The comments show a disdain for the engine of our economy, regardless of “context.” But ex-Speaker Nancy Pelosi may have one-upped Obama. During a press conference yesterday, Pelosi said that those making more than $250,000 per year don’t “get the pie sweetened for them” under President Obama’s tax hike proposal:
In her weekly press briefing, House Minority Leader Nancy Pelosi called President Barack Obama’s tax policy “very clear,” saying that couples bringing in over $250,000 per year do not “get the pie sweetened” for them under his plan.
“The fact is we’ve been very clear. President Obama has said it in his campaign and since then and in this campaign as well. The Democrats want to be — have fairness in our tax code; that we want to go forward with giving — having the tax cuts for those making over $250,000, a couple making over $250,000, to have those tax cuts expire,” said Pelosi on Thursday at the Capitol.

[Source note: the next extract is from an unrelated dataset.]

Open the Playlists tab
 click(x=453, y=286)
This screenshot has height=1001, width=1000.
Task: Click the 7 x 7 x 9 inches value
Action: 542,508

“What that is is a tax cut for 100 percent of the American people. It’s just that over $250,000, you don’t get the pie sweetened for you. And with that, to say when we go down that path and inject some more certainty into our economy and our fiscal soundness, we then go to the table, put everything on the table and talk about tax fairness, tax simplification. You cannot do it dribs and drabs. You have to do it comprehensively.”
Wow. Talk about an out of touch view of business.
Pelosi mentions tax reform, which isn’t even on the table. Remember, President Obama rejected the Simpson-Bowles proposal, a plan that came out of his own Commission on Fiscal Responsibility and Reform. And when it did come up for a vote in the House, it was rejected in overwhelming bipartisan fashion. In fact, Pelosi voted against Simpson-Bowles.
This isn’t about tax reform. It’s about raising taxes on a long-targeted group central to the class warfare themes we’ve heard endlessly since the tax cuts were passed in 2001 and 2003.
Another point is that no one “sweetened” anything for people earning over $250,000. This is their money. The government takes it from them through force. This goes back to what I wrote about Obama’s “you didn’t build that” comment. The Left seems to view government as an omnipotent entity that grants its citizens rights and views all income earned by everyone as its own. The government, in their view, just allows taxpayers to keep a percentage.
It also echoes the questions last week from Jake Tapper to White House Press Secretary Jay Carney. Tapper asked why Carney refers to the tax cuts as a “giveaway” when, after all, the money belongs to those who earn it. Of course, Carney wouldn’t directly answer the question.
With the top 20% of income earners paying 69.1% of all income taxes, it’s hard to say that these people have been given anything thing other than a headache from politicians, who, like vampires, want to suck more money away from them.